> [Task goal] Below are records; copy every line among them that contains the word "agent".
--- Given entries ---
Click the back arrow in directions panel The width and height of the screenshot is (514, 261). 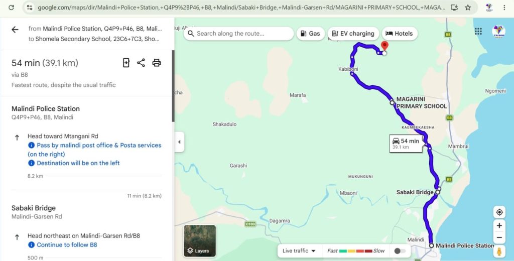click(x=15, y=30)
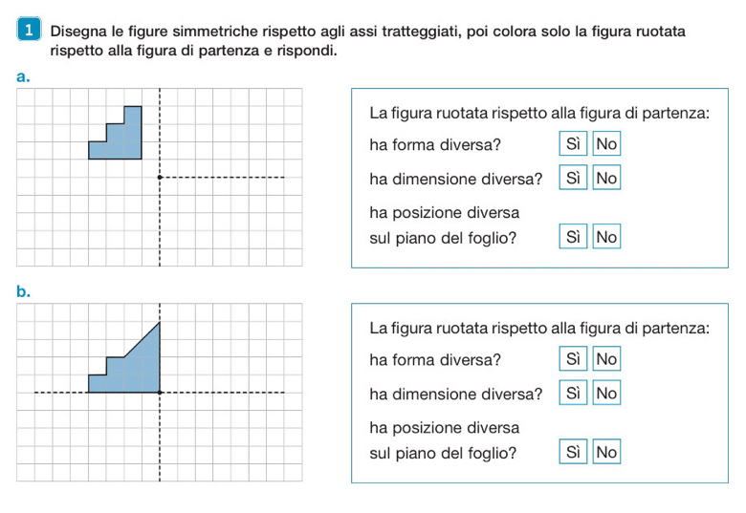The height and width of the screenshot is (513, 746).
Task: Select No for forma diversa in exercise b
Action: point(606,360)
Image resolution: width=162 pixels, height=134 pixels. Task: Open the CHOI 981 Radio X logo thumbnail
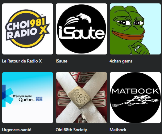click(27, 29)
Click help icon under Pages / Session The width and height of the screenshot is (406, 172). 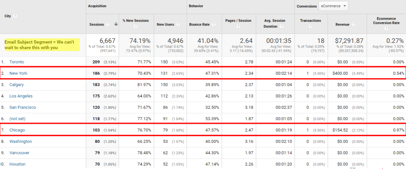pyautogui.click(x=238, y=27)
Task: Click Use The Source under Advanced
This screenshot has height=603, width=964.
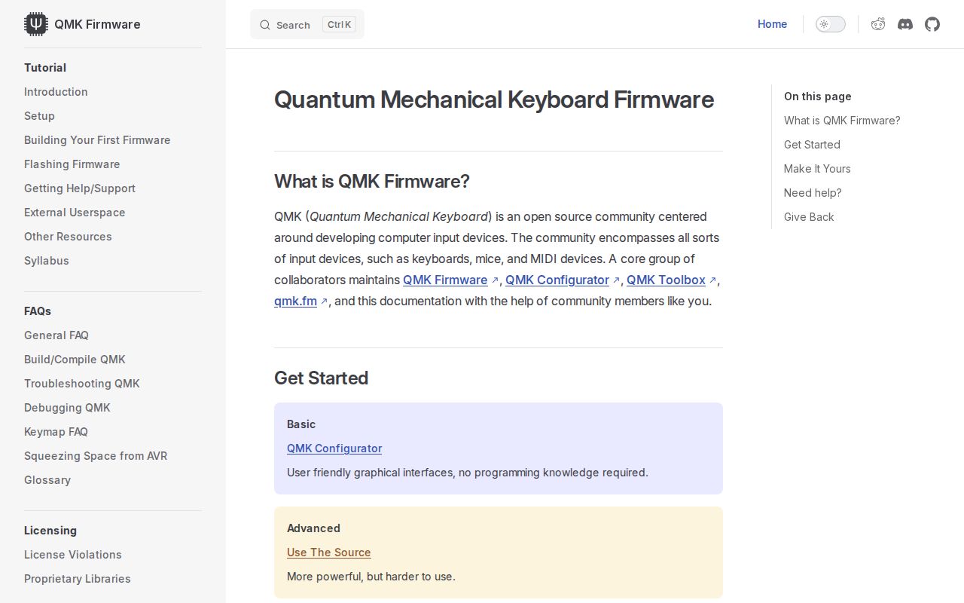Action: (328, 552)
---
--- Given entries ---
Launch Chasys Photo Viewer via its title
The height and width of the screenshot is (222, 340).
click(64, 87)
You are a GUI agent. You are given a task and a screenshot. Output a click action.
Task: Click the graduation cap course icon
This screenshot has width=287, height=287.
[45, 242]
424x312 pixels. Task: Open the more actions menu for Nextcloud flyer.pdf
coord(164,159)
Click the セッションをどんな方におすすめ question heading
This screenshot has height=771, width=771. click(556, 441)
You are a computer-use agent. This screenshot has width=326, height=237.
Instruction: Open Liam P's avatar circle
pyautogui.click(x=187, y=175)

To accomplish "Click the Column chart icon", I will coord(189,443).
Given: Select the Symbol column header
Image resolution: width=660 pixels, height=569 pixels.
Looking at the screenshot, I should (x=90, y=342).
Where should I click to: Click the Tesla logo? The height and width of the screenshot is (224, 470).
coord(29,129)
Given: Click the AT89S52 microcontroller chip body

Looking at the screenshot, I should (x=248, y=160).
---
> [Output of the task]
You are a GUI agent. You are given a task and a screenshot. Output a click action.
You are a computer-use agent. This screenshot has width=326, height=237.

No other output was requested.